[Document text]:
Schwiep has also been one of the leading voices on the call to end unification of half-penny surtax funds — which were supposed to be for the extension of metrorail — with operation and maintenance dollars. Something the current administration continues to do. Mayor Carlos Gimenez has even found a way to use the county attorney’s office to thwart a CITT directive that these funds stop being used this way.
And, to boot, Shwiep also sued MDX months ago to get documents related to the PR for the Kendall Parkway, some of which was done by the mayor’s daughter in law, a perk now that he is chairman of the board.
So, as one might imagine, Gimenez doesn’t love Schwiep.
“The mayor is not happy with me because I represent people opposed to the 836 extension and because I am on the transportation trust saying we have to end comingling,” Schwiep said. “He’s told me himself.”

[Required actions]:
A: Summarize the passage about Schwiep and Mayor Gimenez in two sentences.
B: In the passage about Schwiep and Mayor Gimenez, what were the half-penny surtax funds supposed to pay for?
C: Carry the passage about Schwiep and Mayor Gimenez forward from its final sentence.

[Supplied records]:
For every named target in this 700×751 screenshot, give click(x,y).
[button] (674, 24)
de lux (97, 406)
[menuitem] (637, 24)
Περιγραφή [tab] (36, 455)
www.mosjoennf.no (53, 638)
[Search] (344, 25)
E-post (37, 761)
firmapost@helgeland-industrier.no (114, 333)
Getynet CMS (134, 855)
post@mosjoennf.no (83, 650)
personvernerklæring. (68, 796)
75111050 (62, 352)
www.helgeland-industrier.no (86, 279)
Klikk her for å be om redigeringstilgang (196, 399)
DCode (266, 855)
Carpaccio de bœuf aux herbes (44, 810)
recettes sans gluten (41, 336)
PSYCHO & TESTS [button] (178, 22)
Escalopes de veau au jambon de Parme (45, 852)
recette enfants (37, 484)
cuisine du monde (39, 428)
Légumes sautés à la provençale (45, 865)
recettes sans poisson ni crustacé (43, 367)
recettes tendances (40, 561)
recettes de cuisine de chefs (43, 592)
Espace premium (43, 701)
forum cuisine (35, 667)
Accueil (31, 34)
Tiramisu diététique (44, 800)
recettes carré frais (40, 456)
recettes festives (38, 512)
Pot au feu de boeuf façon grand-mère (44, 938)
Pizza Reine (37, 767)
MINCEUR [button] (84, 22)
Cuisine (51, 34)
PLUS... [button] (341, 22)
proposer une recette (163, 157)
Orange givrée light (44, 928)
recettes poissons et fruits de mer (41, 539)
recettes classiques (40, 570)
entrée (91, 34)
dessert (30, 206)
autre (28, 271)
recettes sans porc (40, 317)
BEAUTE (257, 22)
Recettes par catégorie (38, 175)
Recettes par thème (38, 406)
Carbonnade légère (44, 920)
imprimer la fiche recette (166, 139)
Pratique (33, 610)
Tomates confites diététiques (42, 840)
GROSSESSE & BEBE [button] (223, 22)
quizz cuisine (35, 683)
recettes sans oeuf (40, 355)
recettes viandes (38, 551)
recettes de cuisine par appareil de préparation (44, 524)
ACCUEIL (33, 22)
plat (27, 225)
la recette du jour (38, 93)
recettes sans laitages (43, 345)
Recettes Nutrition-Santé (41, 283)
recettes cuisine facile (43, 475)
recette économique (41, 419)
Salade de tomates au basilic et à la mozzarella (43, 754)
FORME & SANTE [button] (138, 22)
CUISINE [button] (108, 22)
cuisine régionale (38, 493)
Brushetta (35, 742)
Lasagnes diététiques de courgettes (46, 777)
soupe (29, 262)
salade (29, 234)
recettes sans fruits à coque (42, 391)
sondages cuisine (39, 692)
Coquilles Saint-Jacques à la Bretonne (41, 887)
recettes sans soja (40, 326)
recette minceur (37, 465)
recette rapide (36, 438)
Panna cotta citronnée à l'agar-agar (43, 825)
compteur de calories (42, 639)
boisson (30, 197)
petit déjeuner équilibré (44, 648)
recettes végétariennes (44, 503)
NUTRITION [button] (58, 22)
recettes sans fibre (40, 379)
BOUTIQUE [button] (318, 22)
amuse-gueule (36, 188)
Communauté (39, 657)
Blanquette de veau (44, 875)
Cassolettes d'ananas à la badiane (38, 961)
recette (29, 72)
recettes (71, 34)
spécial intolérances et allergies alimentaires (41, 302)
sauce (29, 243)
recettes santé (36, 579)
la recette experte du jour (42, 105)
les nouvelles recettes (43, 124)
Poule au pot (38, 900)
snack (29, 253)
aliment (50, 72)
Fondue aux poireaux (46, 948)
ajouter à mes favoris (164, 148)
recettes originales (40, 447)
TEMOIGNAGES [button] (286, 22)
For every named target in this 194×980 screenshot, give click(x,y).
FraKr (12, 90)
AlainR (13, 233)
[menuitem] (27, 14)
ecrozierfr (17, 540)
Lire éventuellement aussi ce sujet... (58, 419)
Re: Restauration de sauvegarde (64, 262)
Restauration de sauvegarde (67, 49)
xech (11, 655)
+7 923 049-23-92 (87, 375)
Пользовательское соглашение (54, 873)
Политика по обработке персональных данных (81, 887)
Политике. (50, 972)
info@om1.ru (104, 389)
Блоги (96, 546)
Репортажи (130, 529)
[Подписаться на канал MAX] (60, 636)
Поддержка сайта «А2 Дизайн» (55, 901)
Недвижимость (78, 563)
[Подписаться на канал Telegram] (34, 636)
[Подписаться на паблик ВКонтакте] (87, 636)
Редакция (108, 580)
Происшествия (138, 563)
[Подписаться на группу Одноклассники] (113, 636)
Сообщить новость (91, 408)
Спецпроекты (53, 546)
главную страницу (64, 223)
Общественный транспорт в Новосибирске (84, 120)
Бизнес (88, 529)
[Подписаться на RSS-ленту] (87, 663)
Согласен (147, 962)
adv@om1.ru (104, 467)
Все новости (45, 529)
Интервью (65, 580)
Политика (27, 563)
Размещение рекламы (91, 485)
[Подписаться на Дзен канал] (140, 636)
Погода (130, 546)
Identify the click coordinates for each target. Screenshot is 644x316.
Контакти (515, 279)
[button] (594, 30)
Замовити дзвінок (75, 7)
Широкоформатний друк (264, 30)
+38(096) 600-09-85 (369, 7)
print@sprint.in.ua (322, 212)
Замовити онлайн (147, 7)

[Answers to the exercise]:
A: Schwiep has been a leading voice calling for half-penny surtax funds meant for extending Metrorail to stop being mixed with operation and maintenance money, and he also sued MDX for documents related to the Kendall Parkway PR. Schwiep says Mayor Carlos Gimenez is unhappy with him because he represents people opposed to the 836 extension and because he argues on the transportation trust that the comingling must end.

B: The extension of Metrorail.

C:
Does he think Gimenez ordered Assistant County Attorney Annery Pulgar Alfonso to get Schwiep off the board? “That would be pure speculation,” he told Ladra.
But what else could it be? How likely is it that this was on Alfonso’s radar all by itself? After all, Schwiep represented another group that sued the county in 2013 — and nobody objected then.
No, more likely this is a move by Gimenez to silence a critic who is in an actual position to derail the mayor’s plans to keep using PTP funds forever to shore up his budget.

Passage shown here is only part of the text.